# How does someone tell when both parties are "truly" in for the Reconciliation?



## Squeakr (May 1, 2013)

*How does someone tell when both parties are "truly" in for the Reconciliation?*

Like the title says, how does a person tell when both parties are "truly" committed to R? Is it like the cheating suspicions that your gut instinct drives the feeling of whether or not it is true and not false reconciliation? I know that I am all in most of the time (I am being truthful as we all have our off or down days that we really wonder if it is worth it to try and are not on our A game), but I don't seem to see the same in her. I feel that she has checked out years ago. 

She was the WS and had A's (EA and PA) but says she is doing all that I ask and need and that I either don't see or or don't want to see it. SHe might be right as she has cut me to the bone. I have been reading the books, watching the movies, working on myself, going to counseling (we have had to stop due to finances and availability of counselors), and being more involved with the family (this is a big thing for me as I wasn't raised in a household that showed emotion), yet I don't see much of anything by her. When she points things out, I tell her that I do see things she has done, but I need x, y, and z and she is not doing those things (so I do convey what I need and want to her). She has yet to do any of them and this makes me hurt and sad, as I see it as her not trying or being committed. The worst part is that over the period we have been trying to R, I have become cold, hardened, and detached to the situation. 

Do we still have a chance or is it truly not worth the effort and over? (I have tried the R route as we have been together over 18 years, 15 married), have 2 kids, and I do love her, although I think her love for me has died a long time ago and isn't coming back.)


----------



## SomedayDig (Jul 17, 2012)

*Re: How does someone tell when both parties are "truly" in for the Reconciliation?*

You've been together for over 18 years, Squeakr. You know the truth. There are times, as sad as they are, when we must let go.


----------



## Squeakr (May 1, 2013)

*Re: How does someone tell when both parties are "truly" in for the Reconciliation?*



SomedayDig said:


> You've been together for over 18 years, Squeakr. You know the truth. There are times, as sad as they are, when we must let go.


Thanks Dig. I think you are right in your assessment (and agree with it), except after what she has done, and as I find out more, I don't know that I have ever really known her, 18 years together or not. From what I can tell she has been playing me in some sort of way the entire marriage, although she says otherwise. Even when she was "in" to me, I am finding out that I don't think she really was and was just playing the part, which makes me think the worst at all times now.

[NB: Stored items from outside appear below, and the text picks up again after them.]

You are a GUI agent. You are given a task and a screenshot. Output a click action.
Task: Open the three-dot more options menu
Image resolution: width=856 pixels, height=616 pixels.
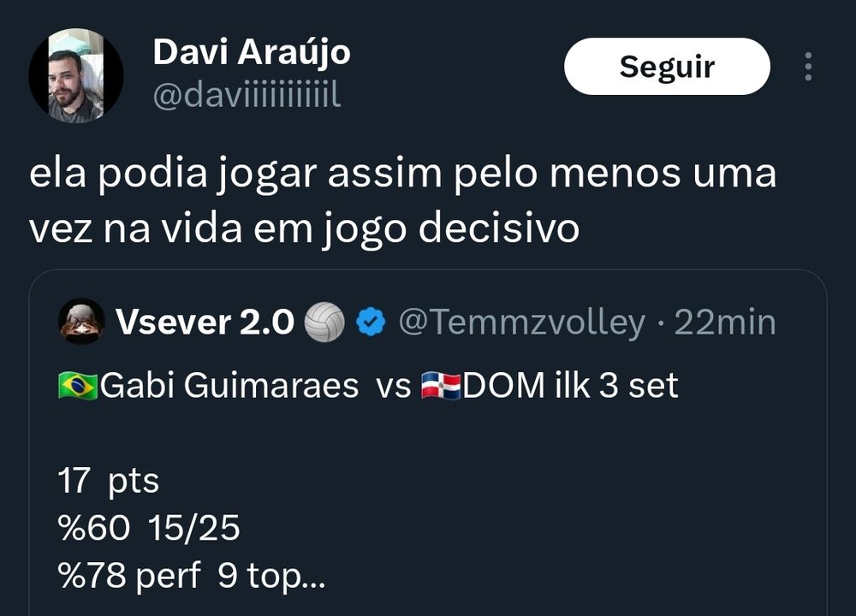(x=809, y=67)
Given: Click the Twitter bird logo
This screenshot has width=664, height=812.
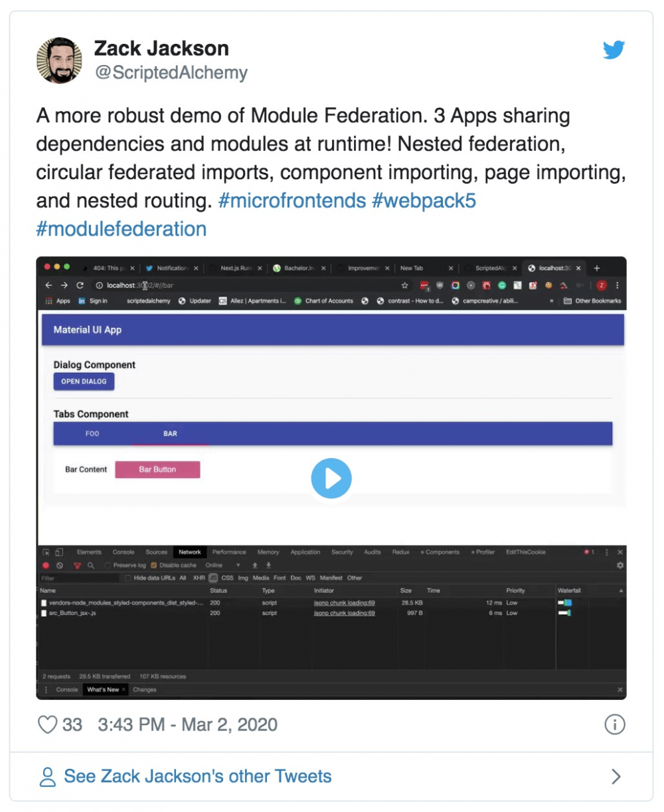Looking at the screenshot, I should tap(614, 49).
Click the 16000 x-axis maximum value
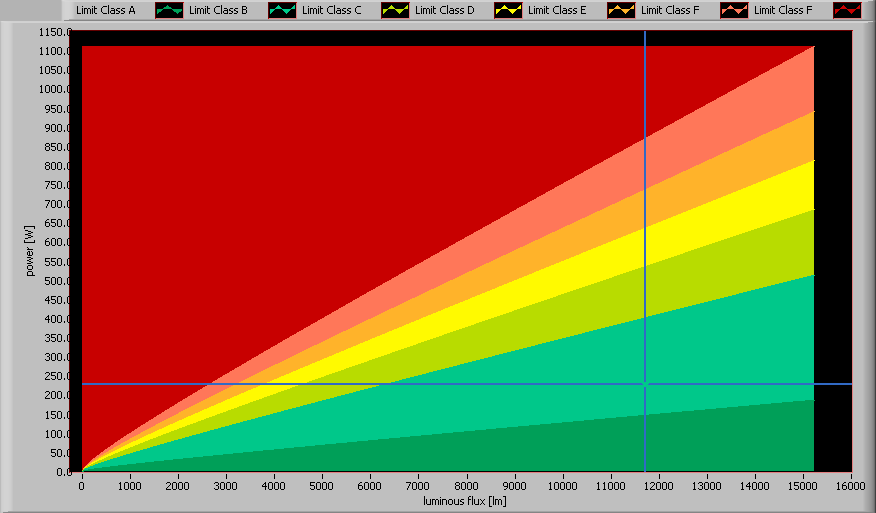The image size is (876, 513). 850,484
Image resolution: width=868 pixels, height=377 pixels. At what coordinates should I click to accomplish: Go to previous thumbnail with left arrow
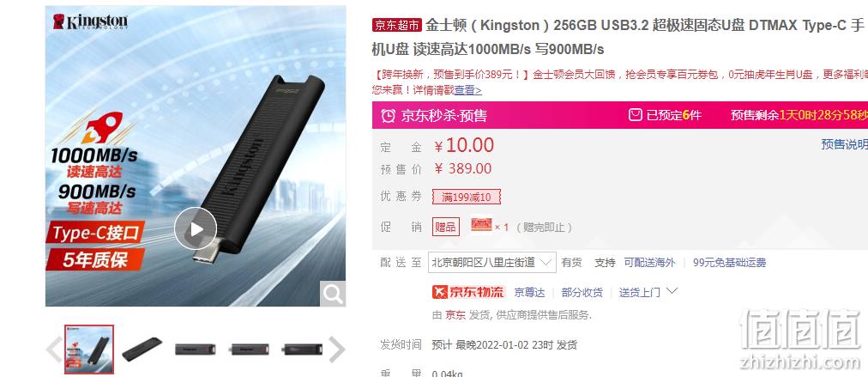coord(54,350)
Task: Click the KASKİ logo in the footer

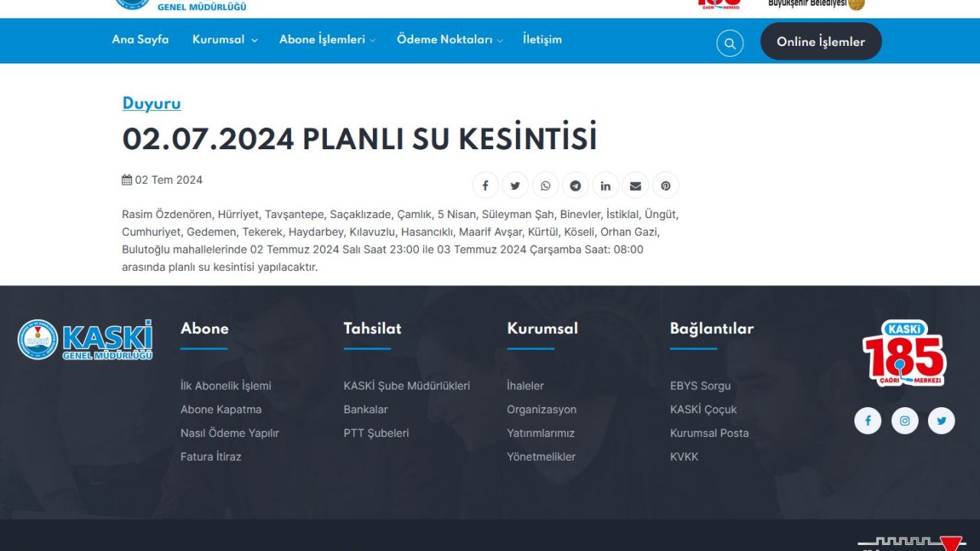Action: point(86,339)
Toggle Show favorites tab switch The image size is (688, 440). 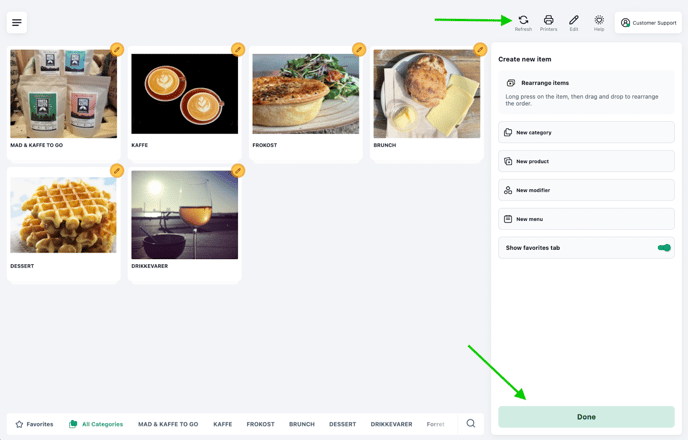click(x=664, y=248)
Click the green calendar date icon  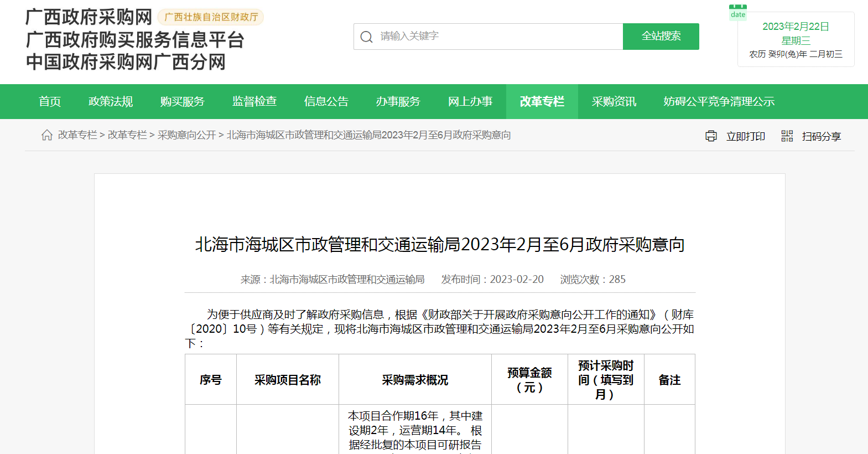pos(737,12)
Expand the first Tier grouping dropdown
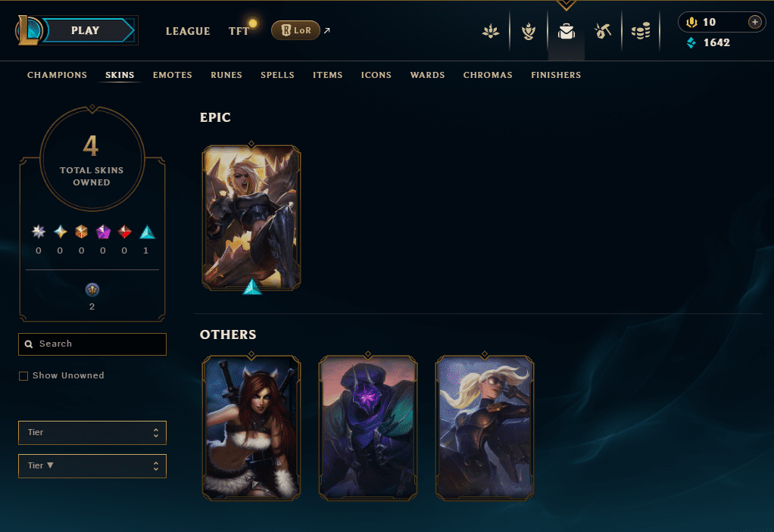 pyautogui.click(x=92, y=432)
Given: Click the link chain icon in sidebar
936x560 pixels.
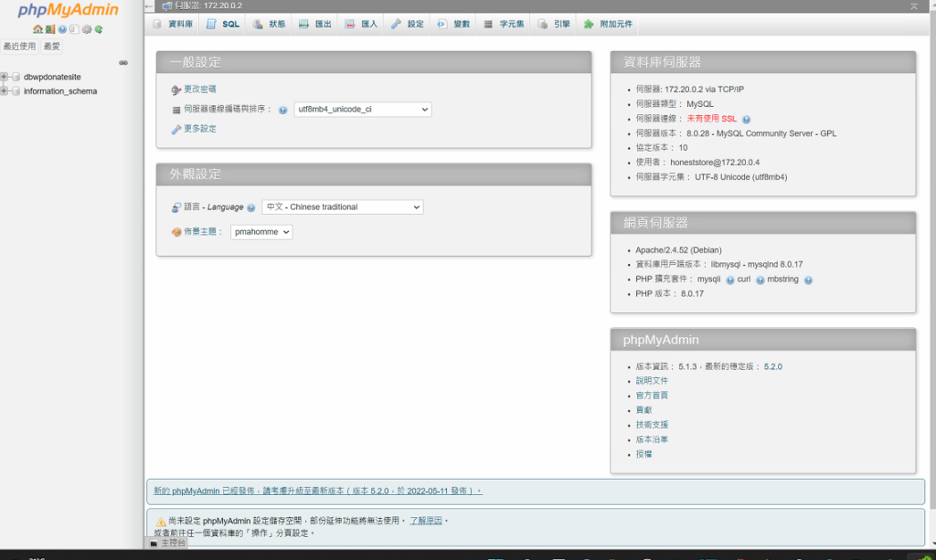Looking at the screenshot, I should [123, 63].
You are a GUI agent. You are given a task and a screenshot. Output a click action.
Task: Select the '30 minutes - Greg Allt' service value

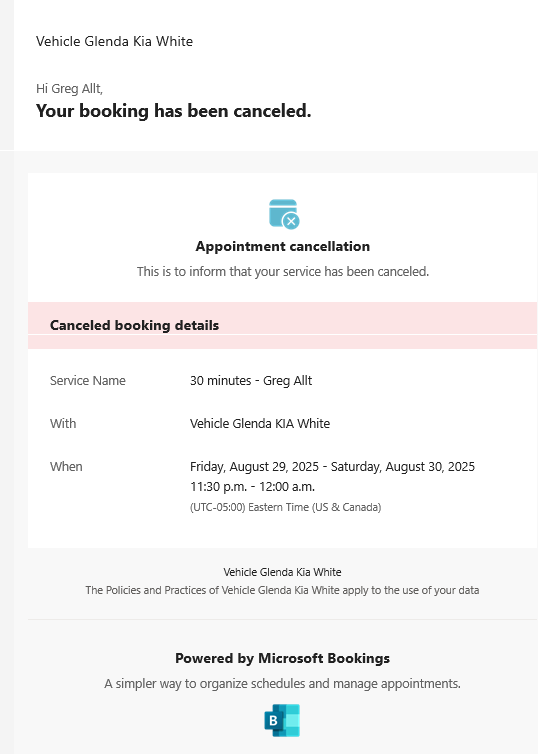[251, 381]
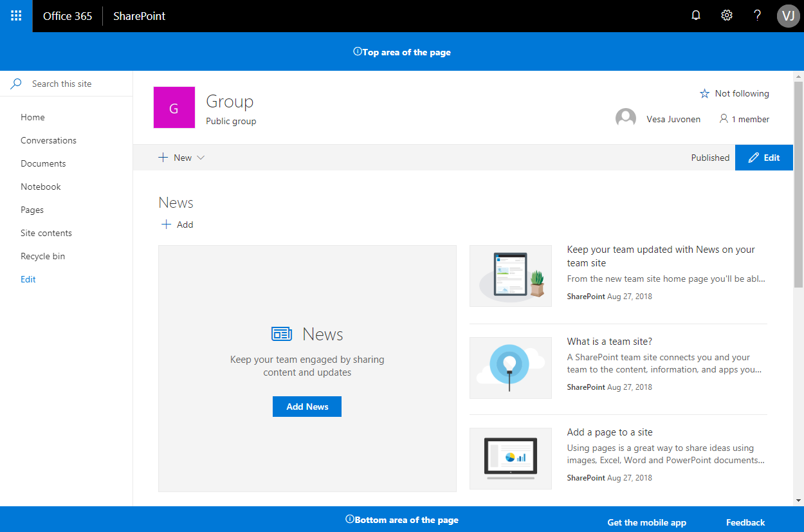Viewport: 804px width, 532px height.
Task: Open the VJ account avatar menu
Action: pos(788,15)
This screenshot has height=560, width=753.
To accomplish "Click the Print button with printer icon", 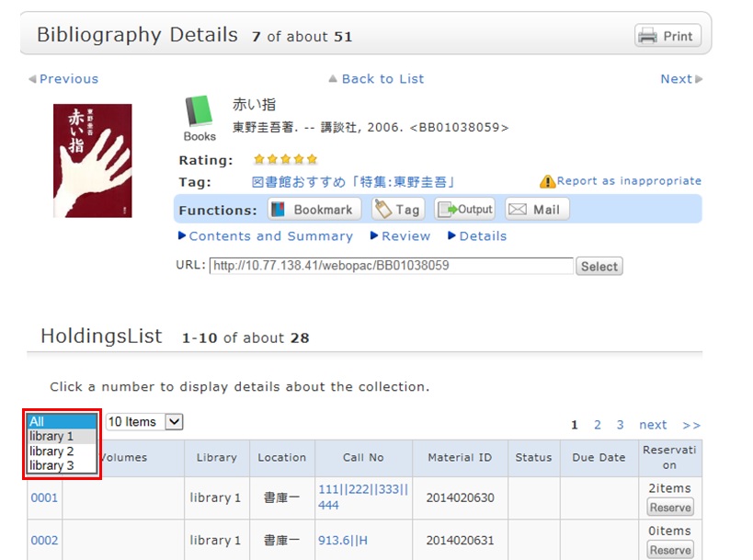I will 667,36.
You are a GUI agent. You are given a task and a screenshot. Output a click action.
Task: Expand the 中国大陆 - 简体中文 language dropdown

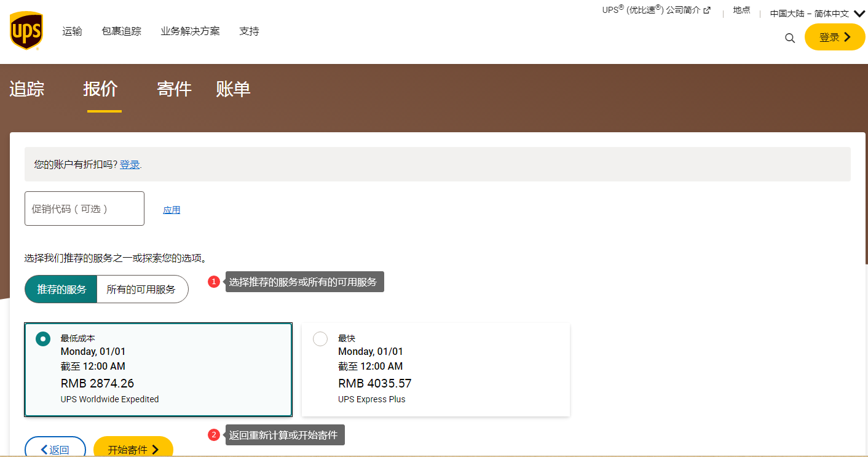[x=817, y=14]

Guess I just need to cut the rope and file.


----------



## SomedayDig (Jul 17, 2012)

*Re: How does someone tell when both parties are "truly" in for the Reconciliation?*

Buddy...that's the scary part that I didn't want to write. How well did you _really_ know her during those years. I understand. My first wife and I were together over a decade. She cheated. I tried to reconcile - see that? *I* tried. I never really knew her until I pulled the veil back and let myself really see her. There is such a huge f'ng difference between how she reacted to reconciliation versus my wife now. Total opposites. Hence, my experience with the first fully prepared me, unfortunately, for the second.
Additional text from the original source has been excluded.